**TO DO:**
Give again, exactly and without pictures, the lines running from the line with "The image size is (948, 548)." to the end of the records below.

START INPUT FOR THIS TASK

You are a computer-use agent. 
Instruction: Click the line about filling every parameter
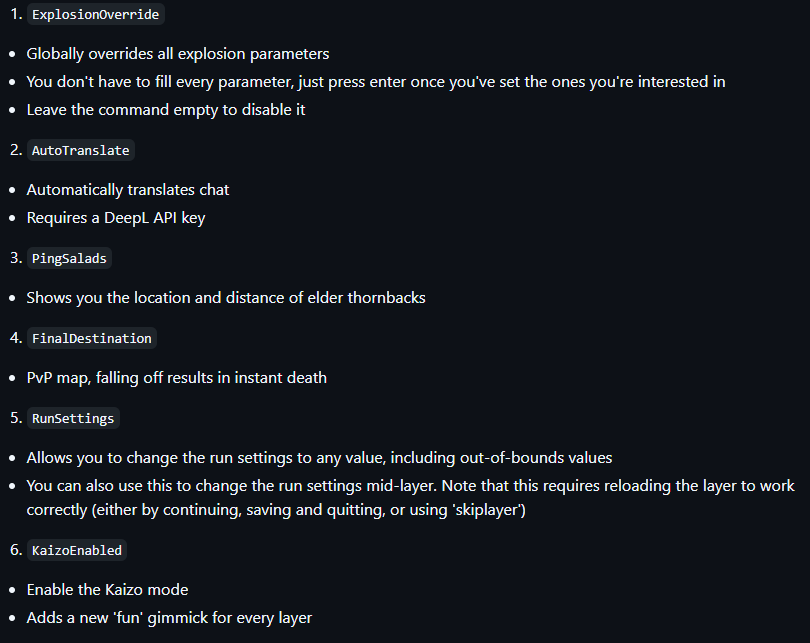coord(376,82)
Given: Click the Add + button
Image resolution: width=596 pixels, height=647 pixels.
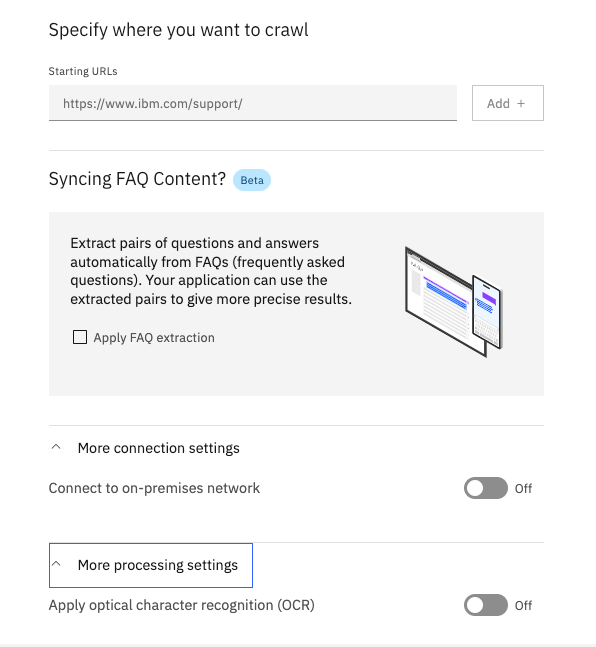Looking at the screenshot, I should click(x=508, y=103).
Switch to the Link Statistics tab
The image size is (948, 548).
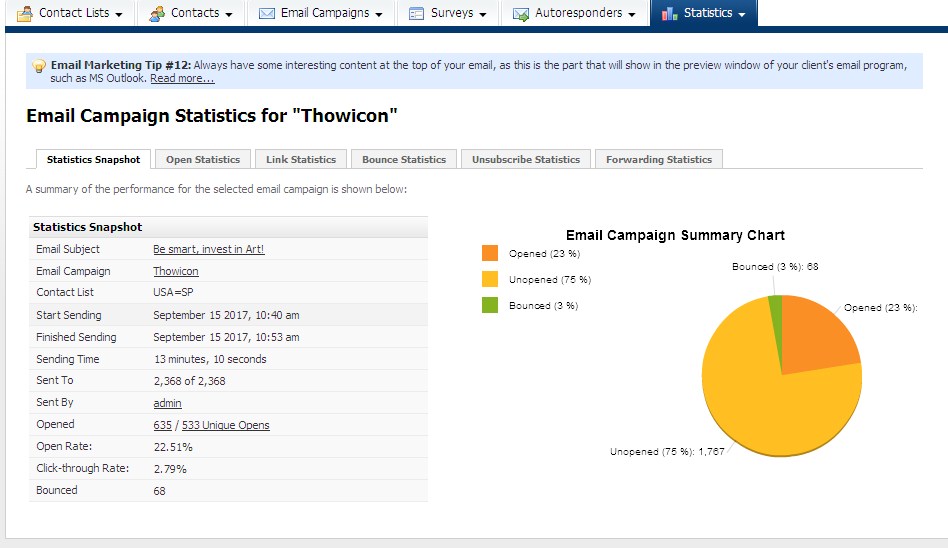pos(301,160)
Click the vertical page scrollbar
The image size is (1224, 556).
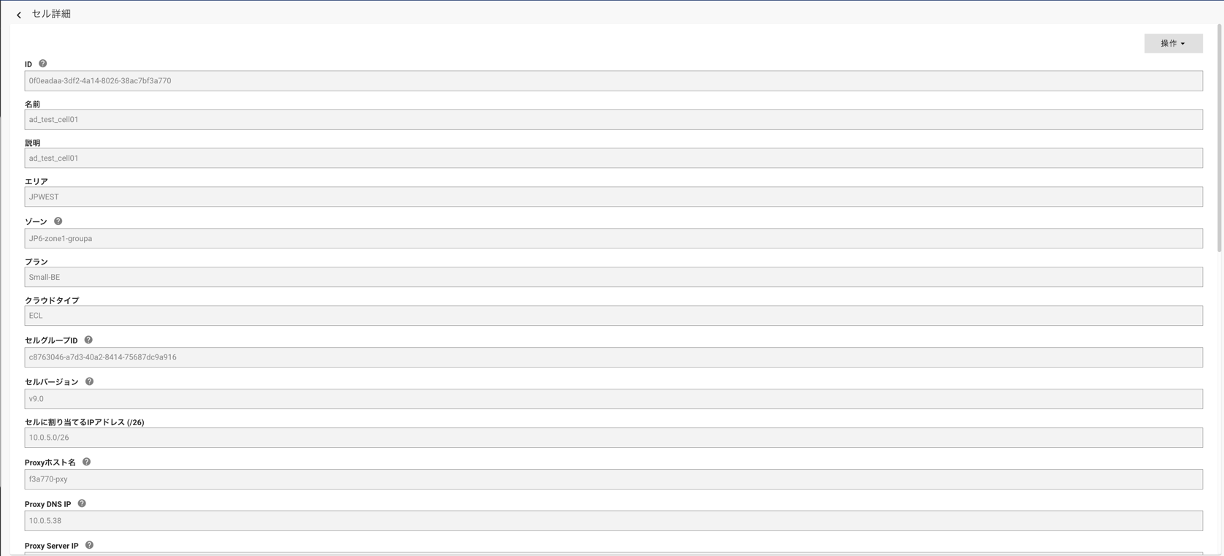click(1218, 140)
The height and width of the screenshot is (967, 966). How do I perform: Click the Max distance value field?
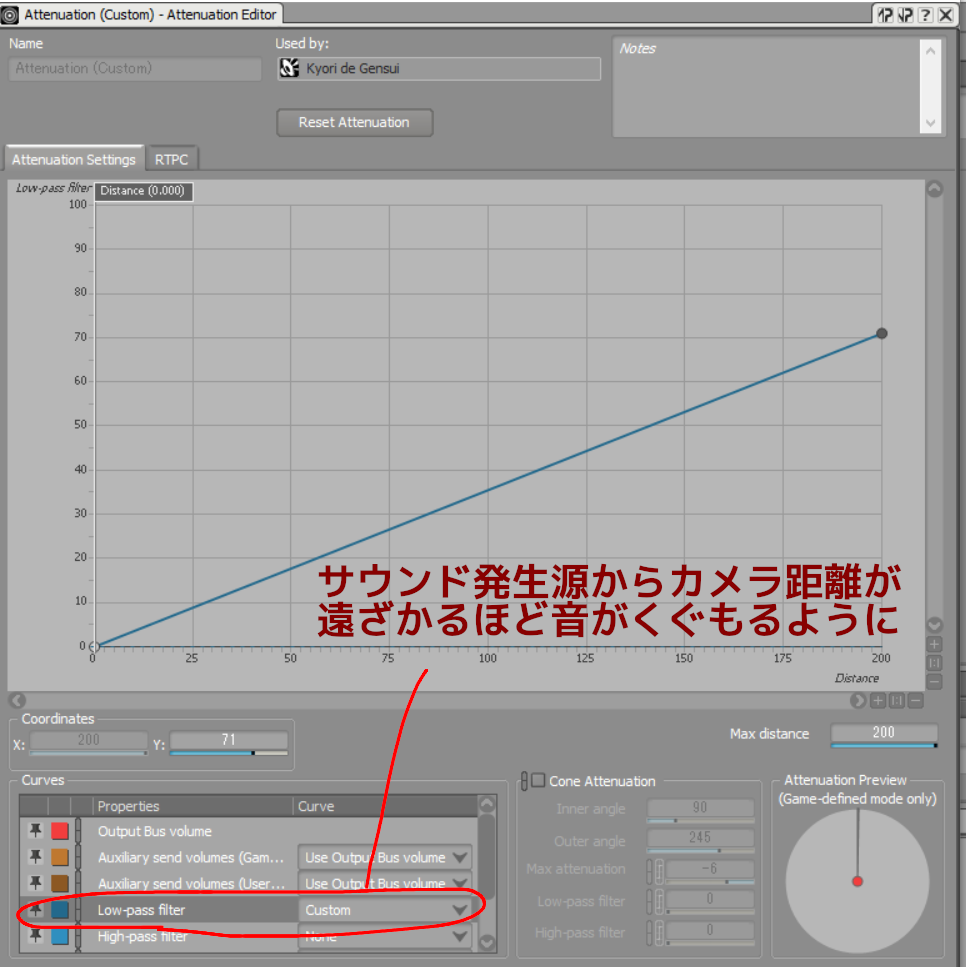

END INPUT FOR THIS TASK

**RESPONSE TO THIS EXERCISE:**
The image size is (948, 548).
pos(301,160)
Click the vertical page scrollbar
The image size is (1224, 556).
click(1218, 140)
The height and width of the screenshot is (967, 966). How do I perform: Click the Max distance value field?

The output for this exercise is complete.